L’evoluzione ci ha dotato di un meccanismo fondamentale per la sopravvivenza: la reazione al pericolo. La risposta emotiva al pericolo ovvero la paura e l’ansia conseguenti, rappresentano uno stato di attivazione fisiologica e cognitiva in previsione di un possibile pericolo. L’attivazione che consegue alla paura e all’ansia, è la cosiddetta risposta di attacco-fuga che consiste in una serie di modificazioni di parametri fisiologici dirette a fornire più forza e velocità per poter fuggire dal pericolo o lottare contro di esso. Il meccanismo attacco-fuga ha dunque un ruolo fondamentale per la preservazione della vita. La risposta automatica di attacco-fuga è collegata all’emozione della paura. Tale reazione porta ad essere più pronti e rapidi nel mettersi in salvo e, solo quando la fuga è impossibile, più efficienti nel lottare per la propria vita. In ogni situazione di allarme si genera una specie di reazione di attacco o fuga, che non sempre ovviamente raggiunge l’intensità che si ha in una situazione di vita o di morte. Se però si è di fronte a un post trauma, l’attivazione di questo sistema è costante e andrò a cagionare esperienza di ansia, deflessione dell’umore, ipervigilianza, pensieri intrusivi, stato di allerta. I pensieri disfunzionali che insorgono vengono chiamati Pensieri Automatici Negativi, per sottolinearne i due aspetti fondamentali: sono automatici, cioè non li evochiamo in modo volontario, ma ci attraversano la mente spontaneamente e rapidamente, tanto che spesso non ce ne rendiamo nemmeno conto; sono negativi, ossia contengono interpretazioni o previsioni disfattistiche o catastrofiche.

È chiaro quindi che, se un certo grado di ansia non eccessivo può essere utile, i problemi sorgono quando l’attivazione è eccessiva, sproporzionata alla situazione reale, oppure troppo frequente.

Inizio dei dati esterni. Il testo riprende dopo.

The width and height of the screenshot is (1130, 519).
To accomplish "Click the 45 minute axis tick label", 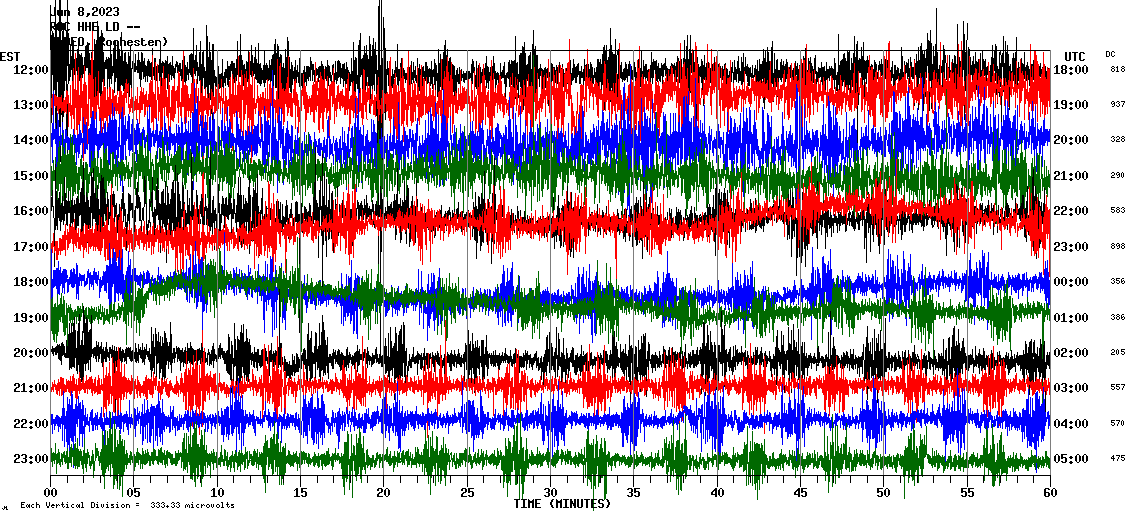I will tap(800, 493).
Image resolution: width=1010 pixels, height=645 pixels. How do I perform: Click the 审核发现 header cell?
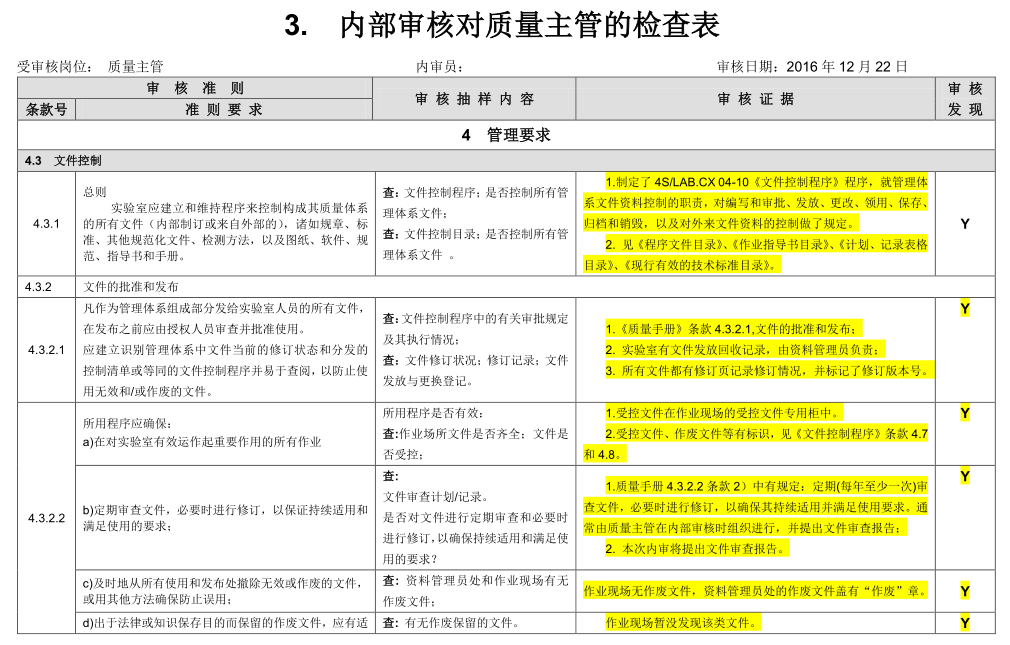[x=965, y=99]
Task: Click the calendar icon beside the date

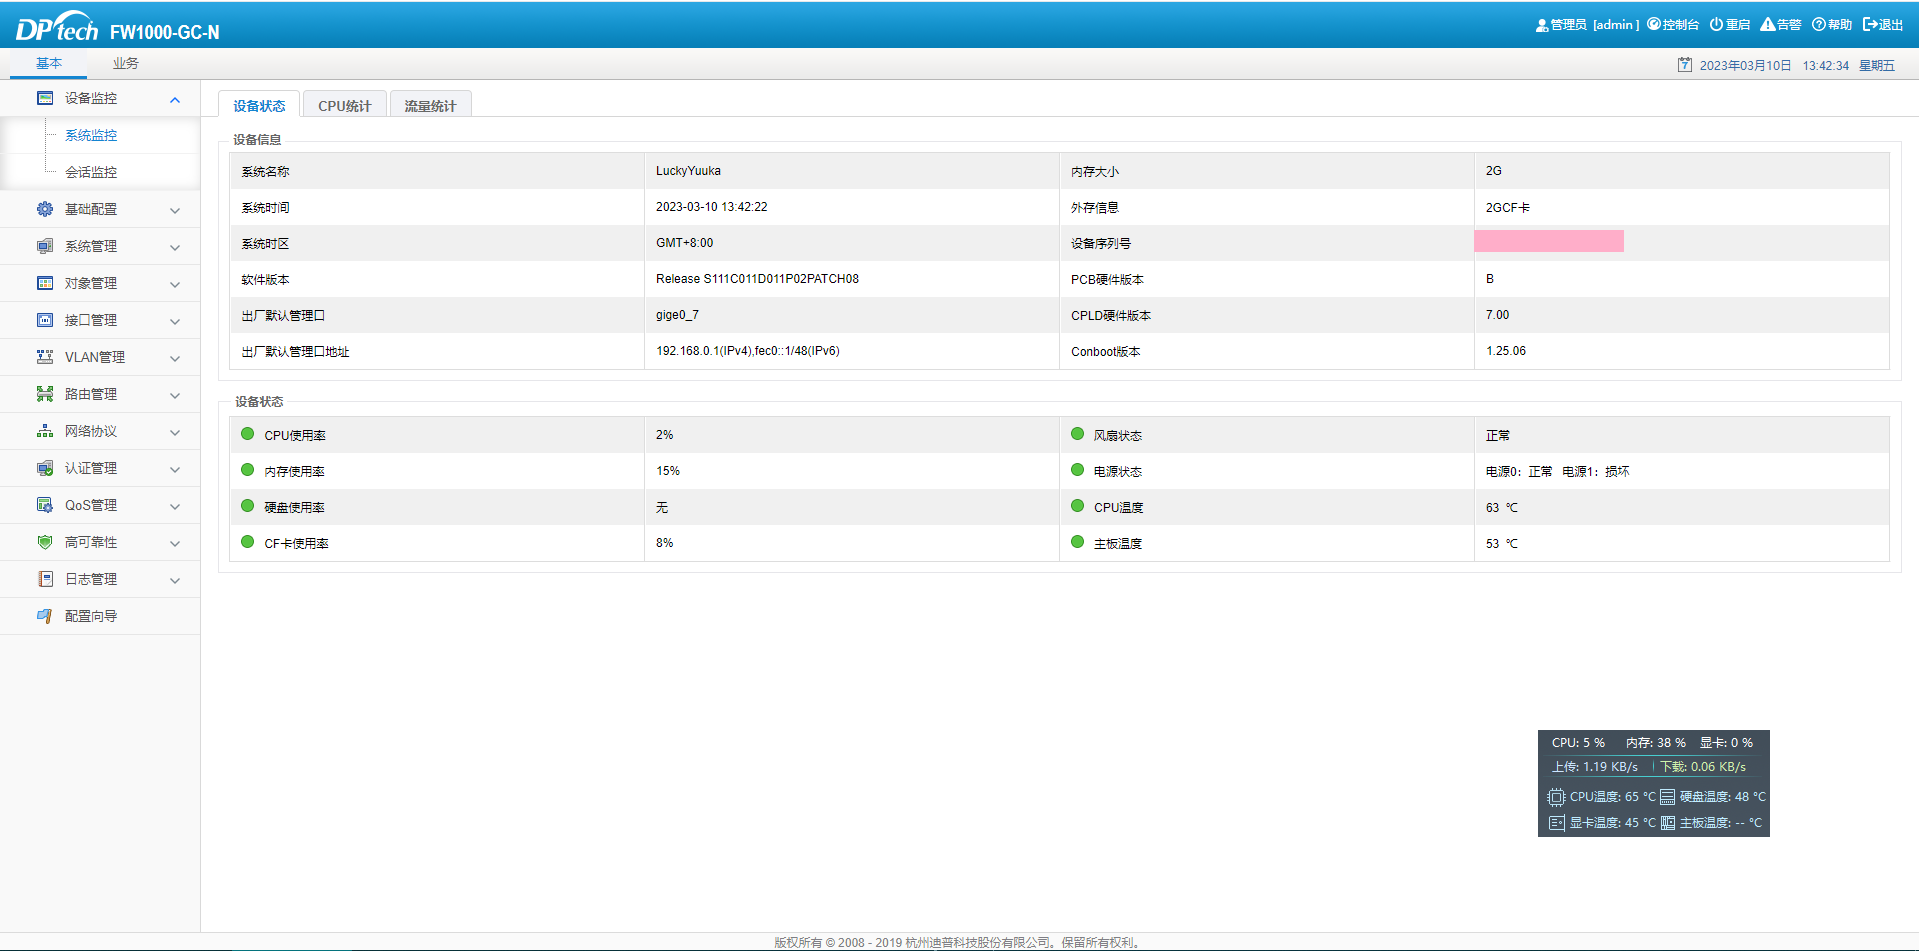Action: pos(1685,65)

Quando si diventa troppo ansiosi si può dar luogo a un comportamento di evitamento e, sebbene esso sia dettato da una comune tendenza a non riprodurre esperienze sgradevoli o dolorose, va a rappresentare uno degli ostacoli più grandi nel liberarsi dal problema dell’ansia.  L’evitamento determina inoltre una diminuzione dell’autostima e della fiducia in sé stessi e tende ad estendersi anche a situazioni simili, per un fenomeno chiamato generalizzazione. Le persone imparano a riconoscere le situazioni in cui sono assalite dall’ansia e spesso cominciano a provare ansia alla sola idea di doverle affrontare, quella che viene definita ansia anticipatoria. Ciò comporta la tendenza a evitarle del tutto. Chi evita di esporsi a una situazione temuta, inoltre, non può sapere cosa sarebbe successo se l’avesse affrontata: ciò impedisce di disconfermare le proprie aspettative catastrofiche, ovvero di rendersi conto che le conseguenze temute spesso non si verificano.